A special issue of Metabolites (ISSN 2218-1989). This special issue belongs to the section "Endocrinology and Clinical Metabolic Research".

Deadline for manuscript submissions: closed (30 September 2022) | Viewed by 11476

Special Issue Editors

Dr. Andrew S. Davison

E-Mail Website
Guest Editor
1. Department of Clinical Biochemistry and Metabolic Medicine, Liverpool Clinical Laboratories, Royal Liverpool University Hospitals Trust, Liverpool L69 3GA, UK
2. Institute of Life Course and Medical Sciences, University of Liverpool, Liverpool L7 8TX, UK
Interests: clinical mass spectrometry; alkaptonuria; adrenal disease; clinical chemistry; metabolomics
Dr. Brendan P. Norman

E-Mail Website
Guest Editor
Institute of Life Course and Medical Sciences, University of Liverpool, Liverpool, UK
Interests: tyrosine metabolism; alkaptonuria; metabolomics; mass spectrometry; extracellular matrix

Special Issue Information

Dear Colleagues,

Evaluating metabolic disease is commonplace in clinical practice, but is often fraught with the pitfalls that are associated with some of the tests available in the clinical laboratory. Developments in analytical techniques over the 10 years has seen a renewed interest in exploring the metabolic basis of disease and its response to treatment using mass spectrometry-based techniques, in a quest to discover new biomarkers that will eventually be translated for use in clinical practice. Alkaptonuria, whilst seen as an iconic disease, serves as a great example of where this renewed interest has seen significant developments in the understanding of this rare condition, and has provided insight into mechanisms that underlie this disease and its response to treatment. It has also allowed scientists and clinicians in the field to learn lessons about other more common diseases like osteoarthritis.

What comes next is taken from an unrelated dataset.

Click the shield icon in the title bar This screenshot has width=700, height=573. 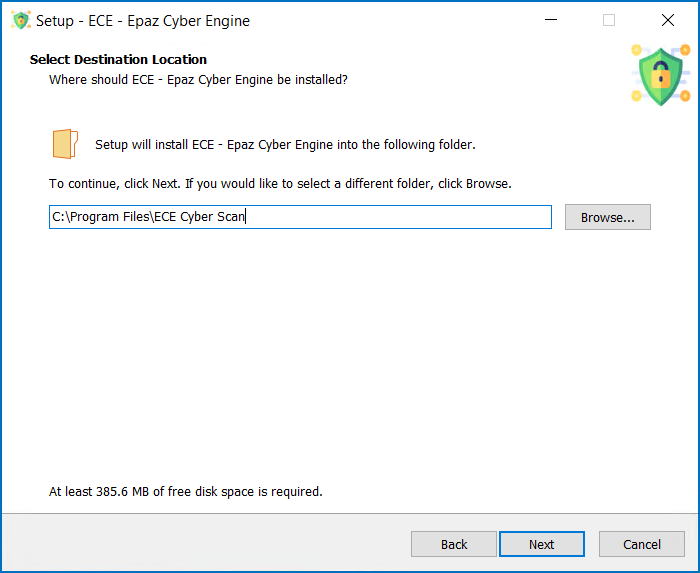coord(21,20)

This Special Issue of Metabolites, "Metabolomic Studies into the Inborn Error of Metabolism Alkaptonuria: New Insights into an Iconic Disease" will be dedicated to reviews and original articles covering the latest developments relating to the metabolic consequences that occur in Alkaptonuria and the impact of treatment with nitisinone.

Dr. Andrew S. Davison
Dr. Brendan P. Norman
Guest Editors

Manuscript Submission Information

Manuscripts should be submitted online at www.mdpi.com by registering and logging in to this website. Once you are registered, click here to go to the submission form. Manuscripts can be submitted until the deadline. All submissions that pass pre-check are peer-reviewed. Accepted papers will be published continuously in the journal (as soon as accepted) and will be listed together on the special issue website. Research articles, review articles as well as short communications are invited. For planned papers, a title and short abstract (about 100 words) can be sent to the Editorial Office for announcement on this website.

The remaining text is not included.